* What to do: Note how many lines in the entries below contain the string "button", and answer with that number and no other text.
####
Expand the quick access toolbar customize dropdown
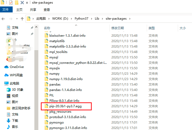Image resolution: width=192 pixels, height=130 pixels. point(27,3)
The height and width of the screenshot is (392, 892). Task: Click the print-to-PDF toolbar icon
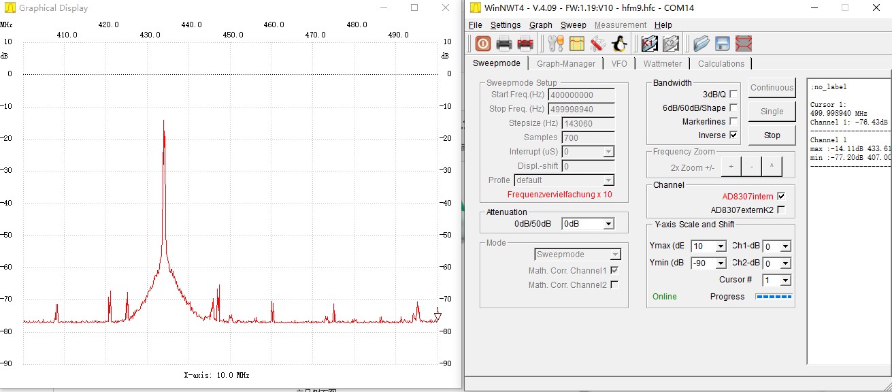[x=525, y=44]
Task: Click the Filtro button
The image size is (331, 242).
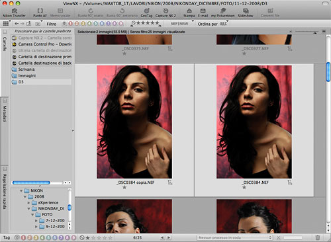Action: [52, 24]
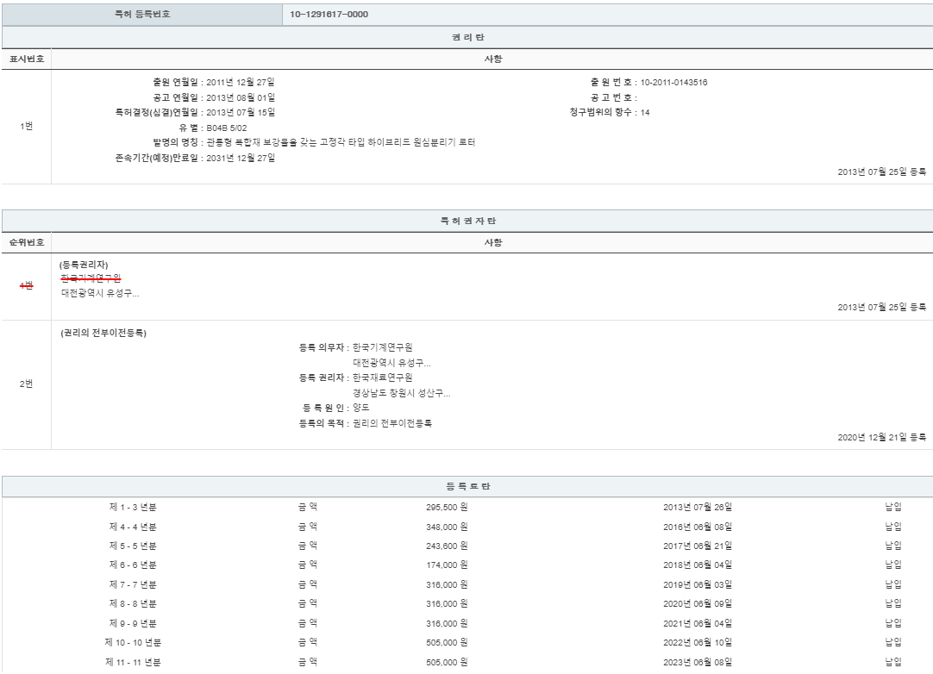Click the 특허권자란 section header

(x=467, y=222)
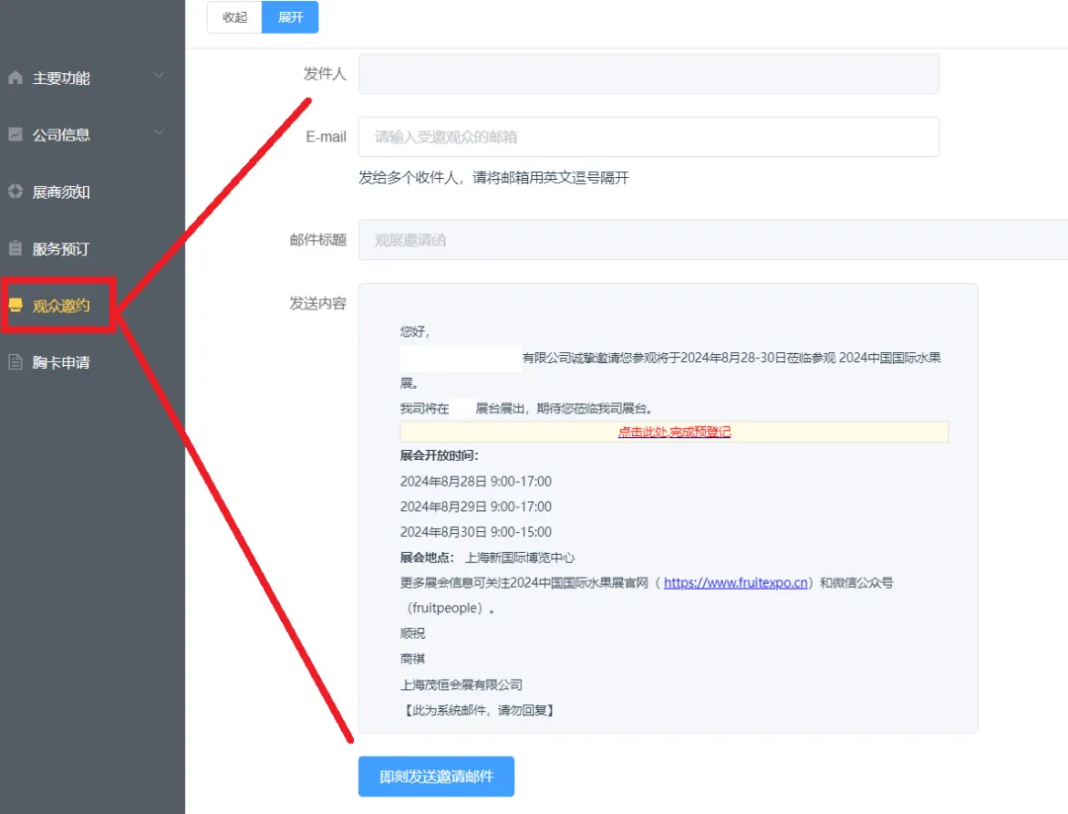1068x814 pixels.
Task: Click the clipboard icon beside 服务预订
Action: pos(15,249)
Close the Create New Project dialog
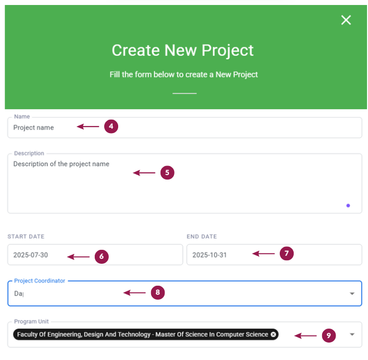Viewport: 368px width, 360px height. 346,20
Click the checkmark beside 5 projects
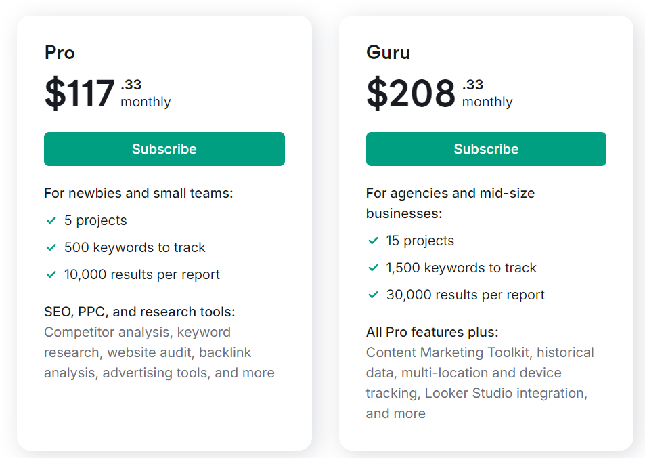645x458 pixels. coord(52,220)
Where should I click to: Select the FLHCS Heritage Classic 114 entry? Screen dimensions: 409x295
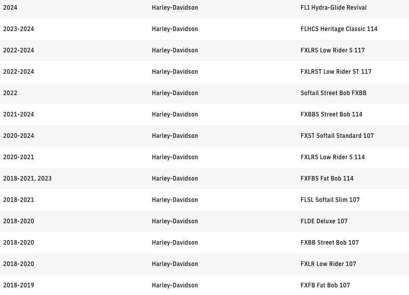point(339,29)
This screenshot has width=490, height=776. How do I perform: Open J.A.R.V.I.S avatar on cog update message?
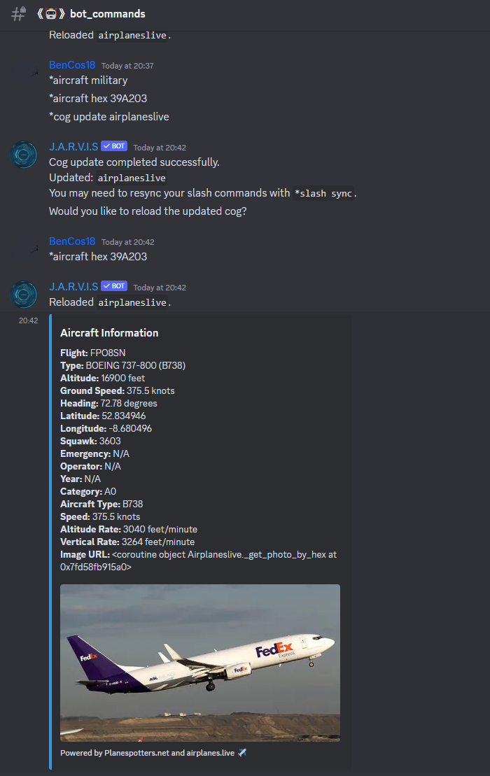(x=24, y=155)
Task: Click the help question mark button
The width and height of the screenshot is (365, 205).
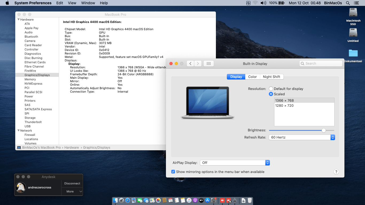Action: (336, 172)
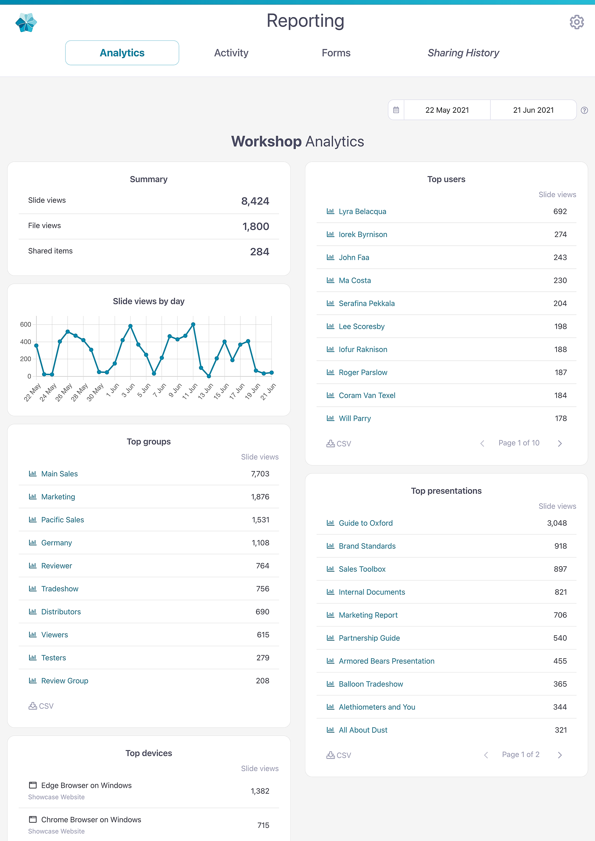The image size is (595, 841).
Task: Select the Forms tab
Action: [336, 53]
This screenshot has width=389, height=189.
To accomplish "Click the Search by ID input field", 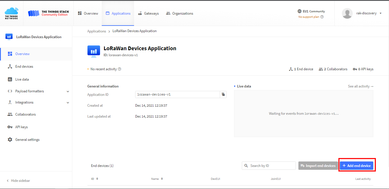I will (269, 165).
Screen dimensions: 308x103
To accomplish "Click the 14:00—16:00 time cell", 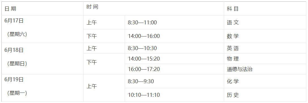I will coord(174,36).
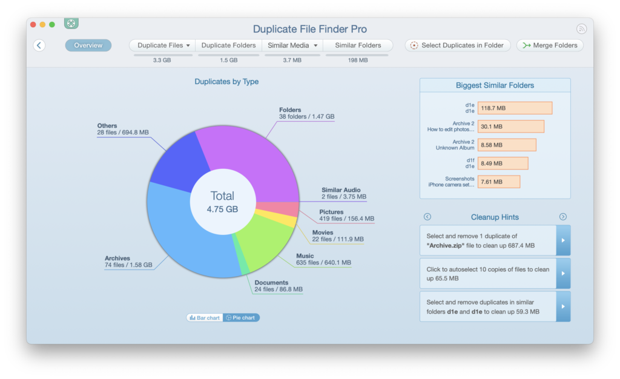Run the Archive.zip cleanup hint arrow
Image resolution: width=620 pixels, height=379 pixels.
[563, 240]
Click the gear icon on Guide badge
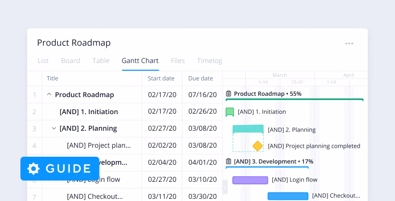 (34, 169)
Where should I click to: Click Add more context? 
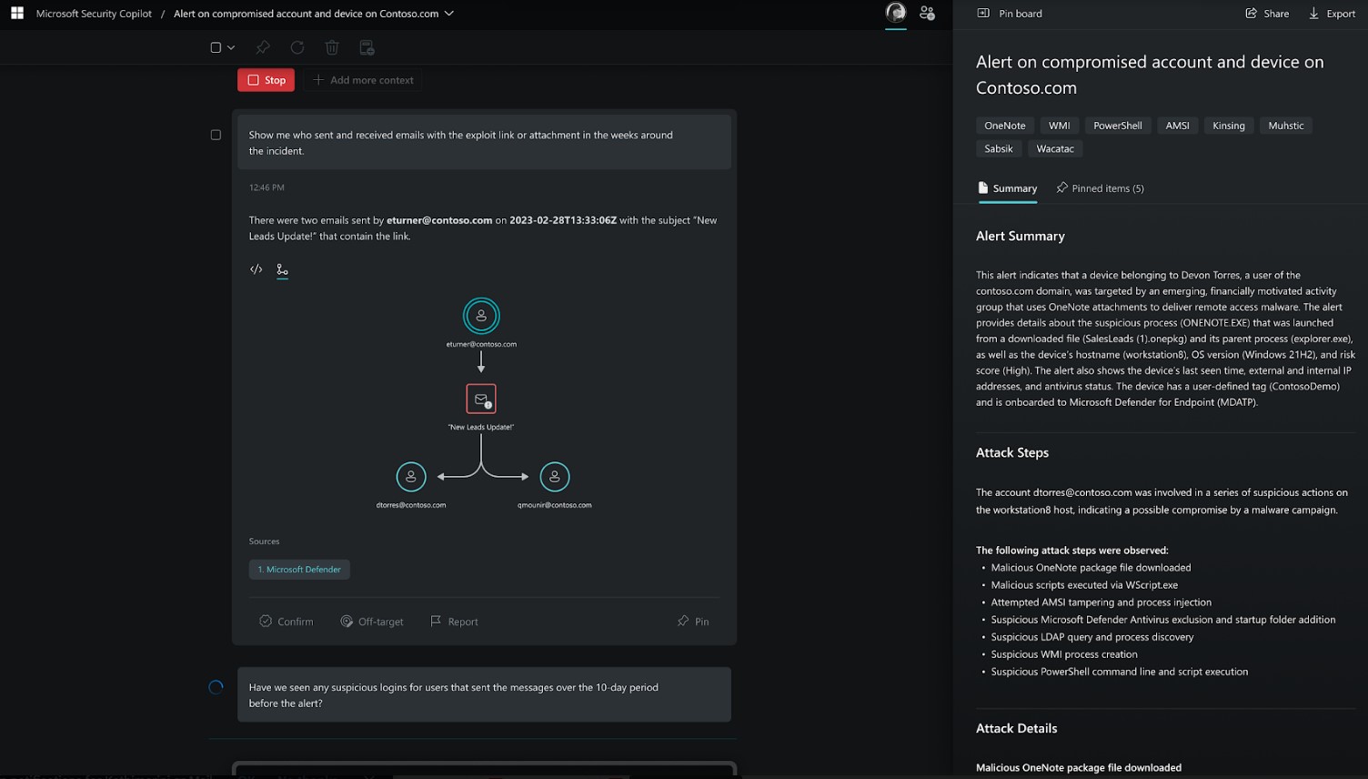(363, 80)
####
* Written solution: 2